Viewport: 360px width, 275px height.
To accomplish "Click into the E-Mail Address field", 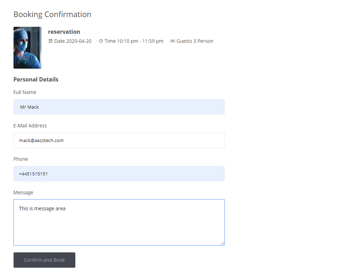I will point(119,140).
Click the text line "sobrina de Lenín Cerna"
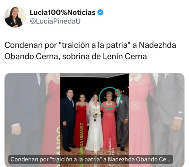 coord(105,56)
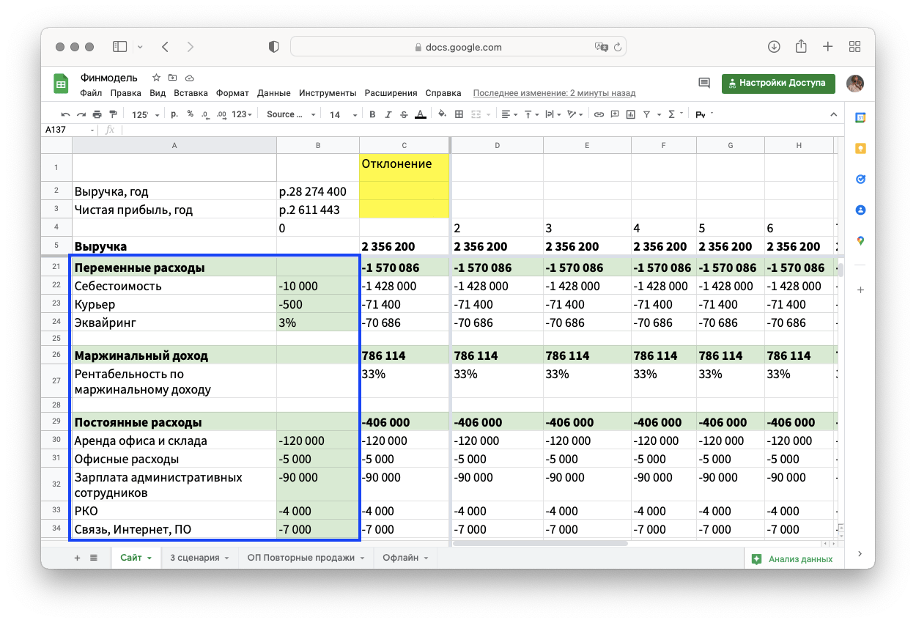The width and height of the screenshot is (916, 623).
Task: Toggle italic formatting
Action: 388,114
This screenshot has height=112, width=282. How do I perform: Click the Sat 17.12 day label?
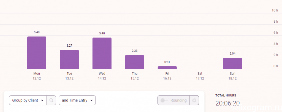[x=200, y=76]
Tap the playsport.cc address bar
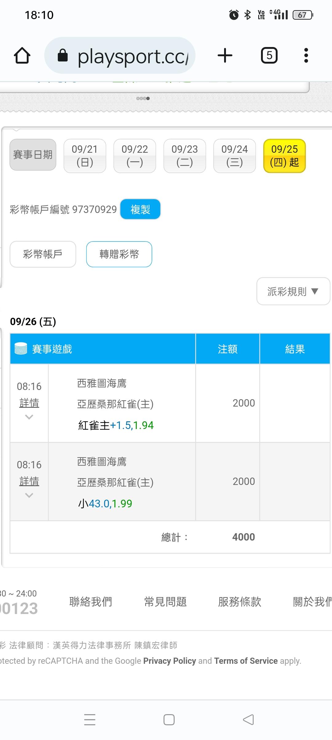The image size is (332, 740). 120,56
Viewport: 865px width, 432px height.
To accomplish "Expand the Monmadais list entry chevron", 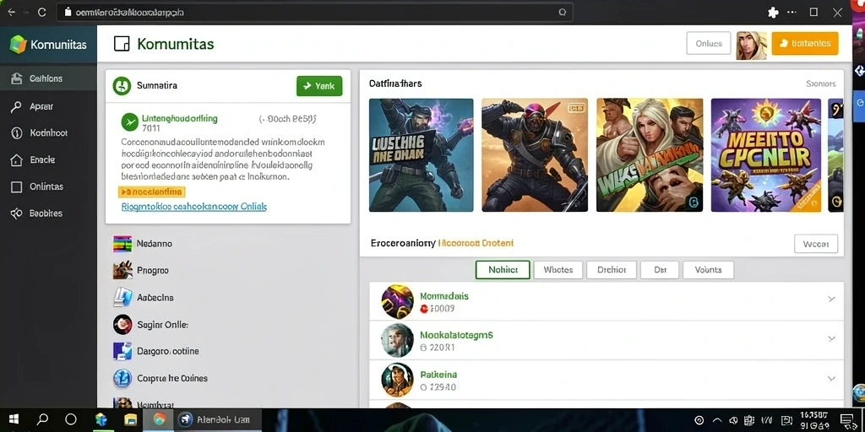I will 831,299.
+---+
- Your task -
Look through the data above and report every line in which "Viewport" appears.

- Task solution -
Viewport: 360px width, 275px height.
Viewport: 865px width, 432px height.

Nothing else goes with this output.